Start

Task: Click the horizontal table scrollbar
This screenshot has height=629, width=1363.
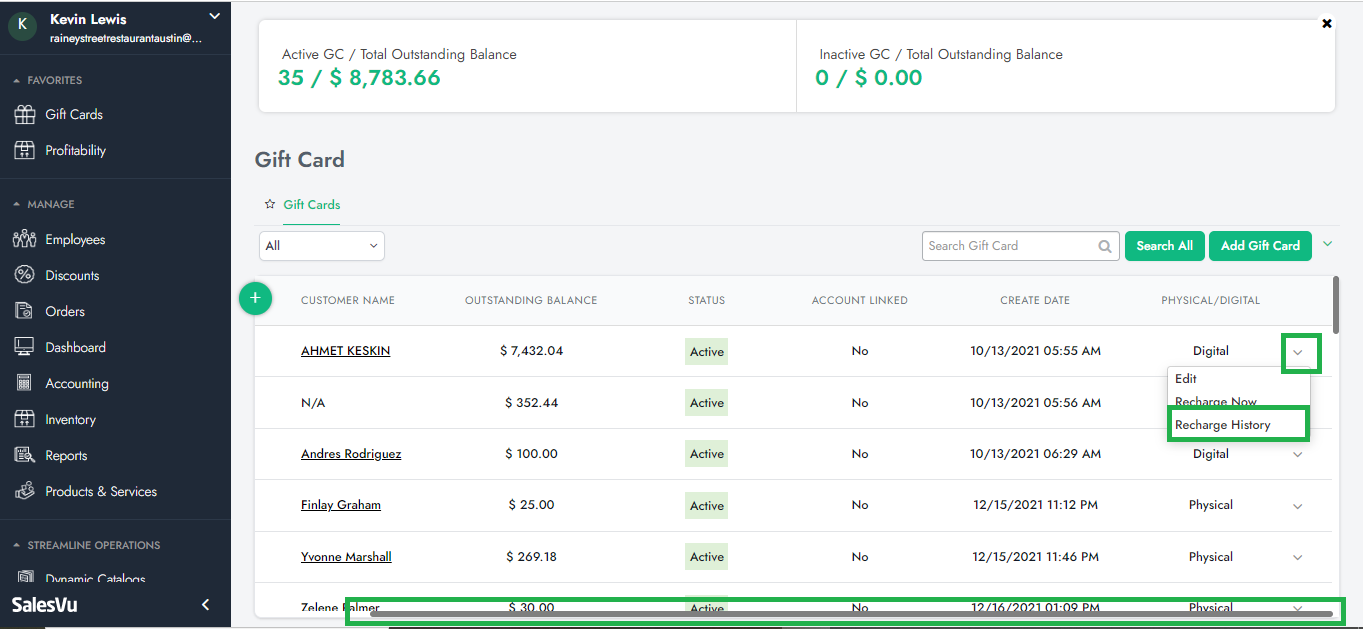Action: coord(850,613)
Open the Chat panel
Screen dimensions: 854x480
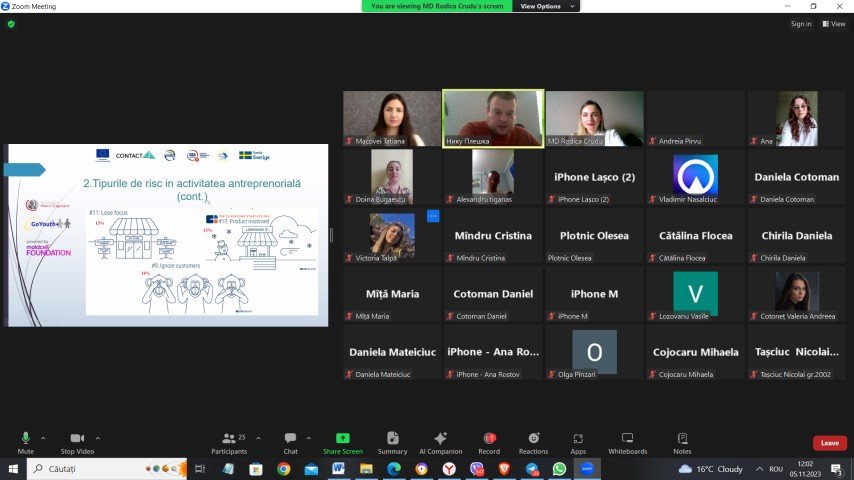click(290, 443)
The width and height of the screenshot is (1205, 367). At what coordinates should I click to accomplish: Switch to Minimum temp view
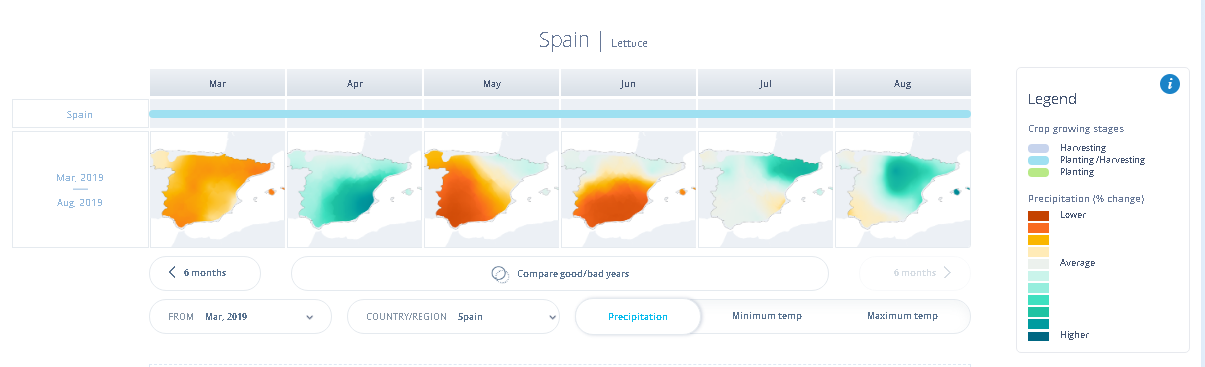pos(767,317)
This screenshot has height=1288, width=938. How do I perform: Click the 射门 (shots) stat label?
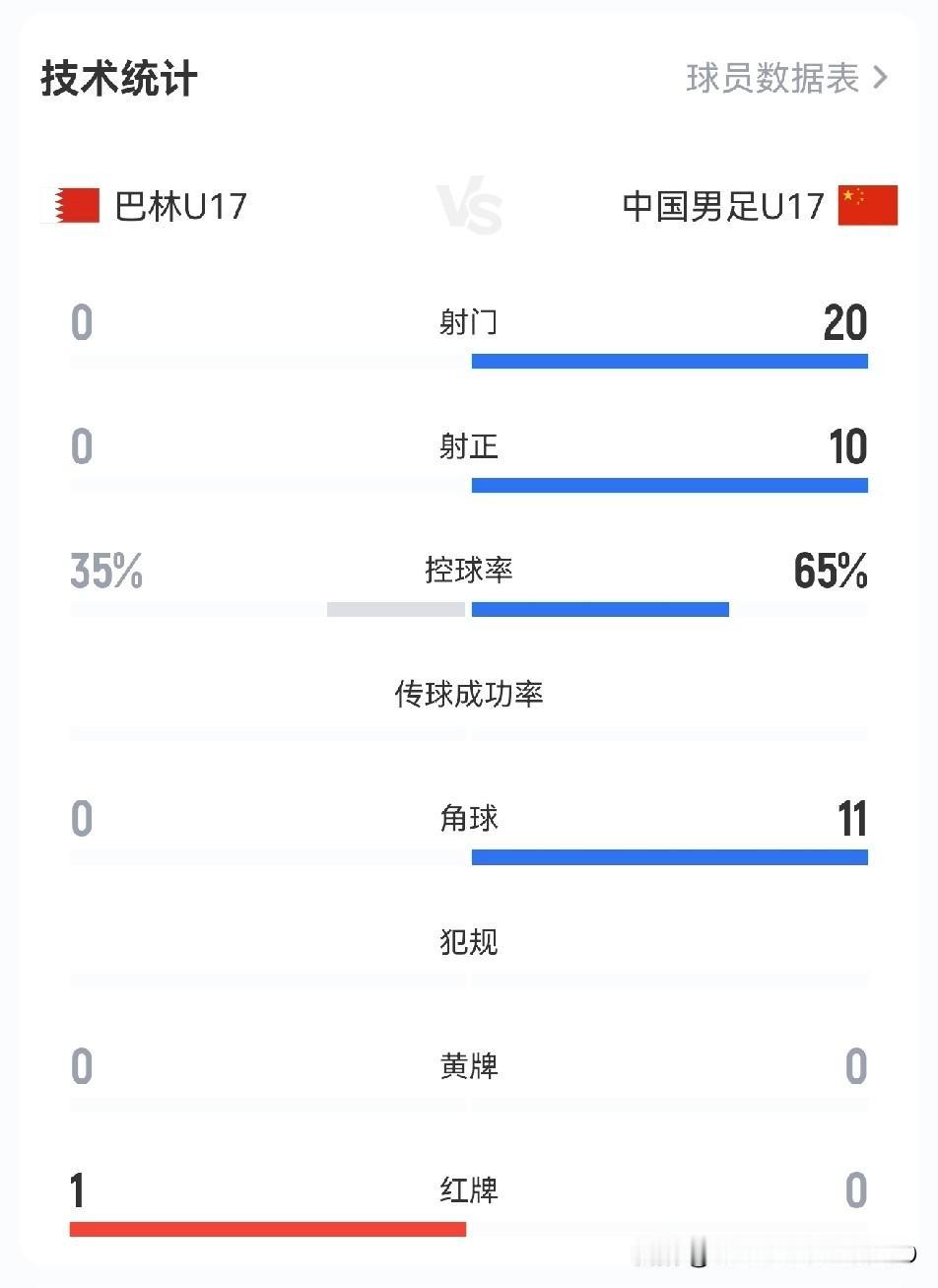[x=469, y=322]
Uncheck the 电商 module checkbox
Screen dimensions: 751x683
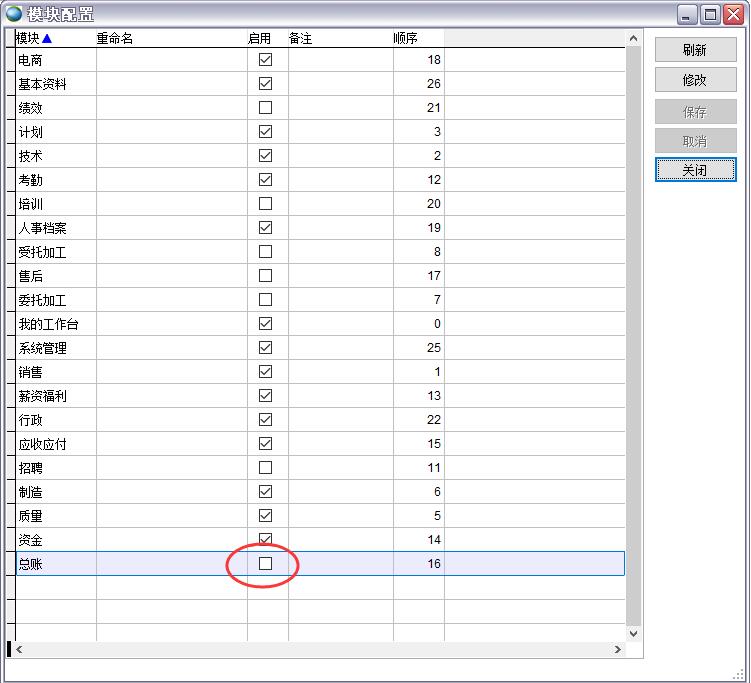(265, 60)
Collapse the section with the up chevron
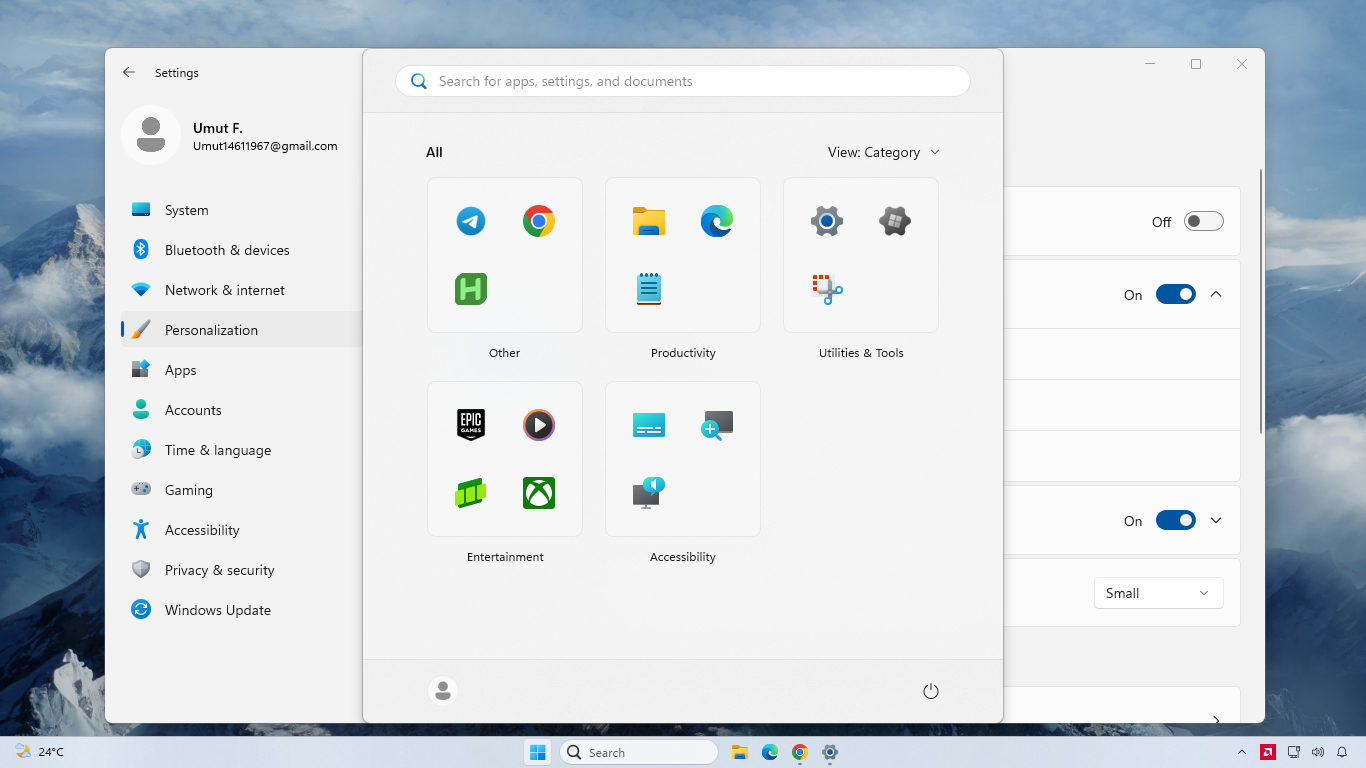Viewport: 1366px width, 768px height. coord(1216,294)
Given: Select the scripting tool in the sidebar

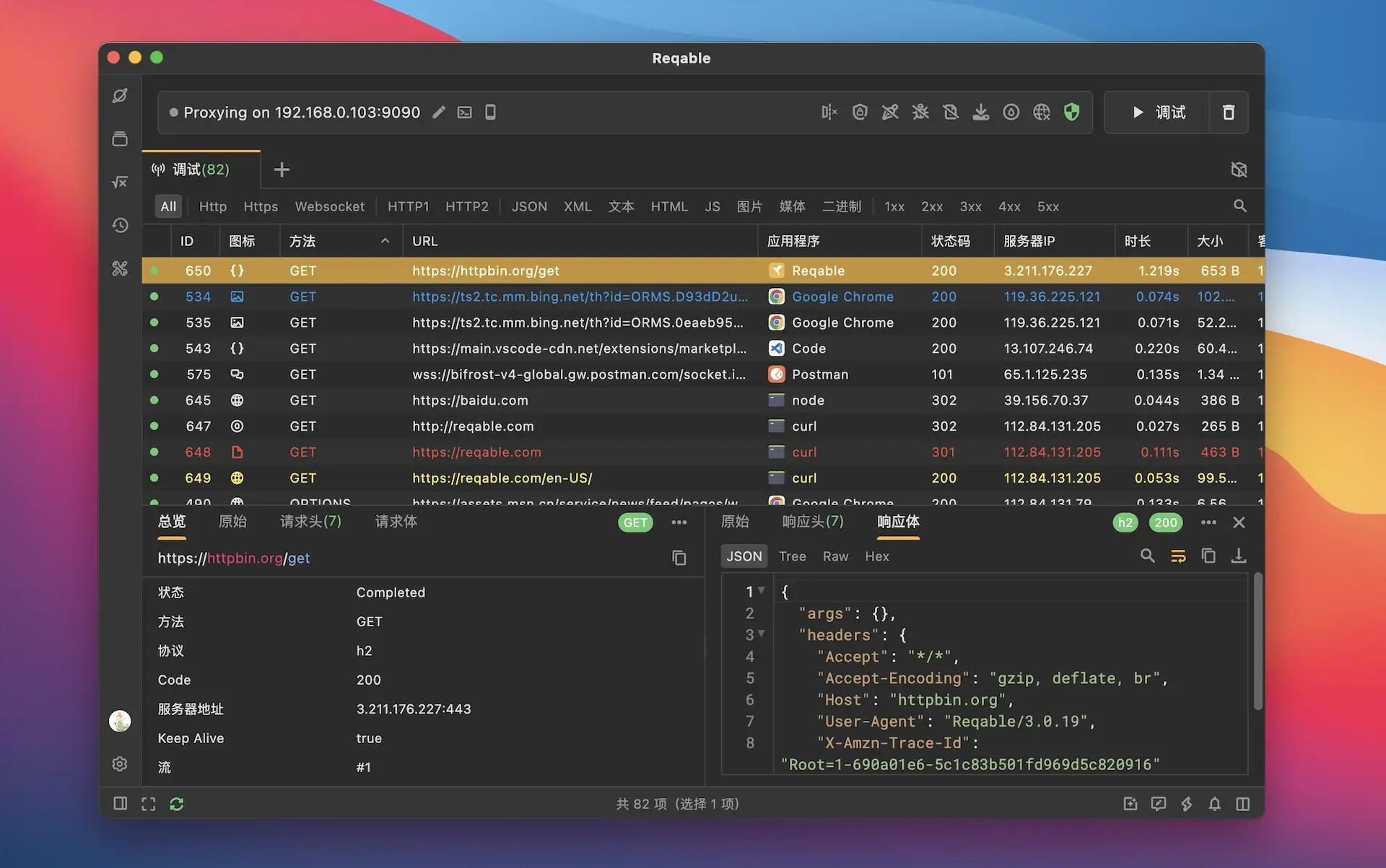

End

Copy the text of every record above word for word, leaving out the pictures.

# The output:
Task: Click the horizontal table scrollbar
This screenshot has height=629, width=1363.
Action: coord(850,613)
Open the Chat panel
Screen dimensions: 854x480
click(290, 443)
The width and height of the screenshot is (1205, 367). At what coordinates should I click to accomplish: Switch to Minimum temp view
pos(767,317)
This screenshot has height=1288, width=938. How do I perform: Click the 射门 (shots) stat label?
[x=469, y=322]
Uncheck the 电商 module checkbox
Screen dimensions: 751x683
(265, 60)
Collapse the section with the up chevron
Viewport: 1366px width, 768px height. coord(1216,294)
Given: Select the scripting tool in the sidebar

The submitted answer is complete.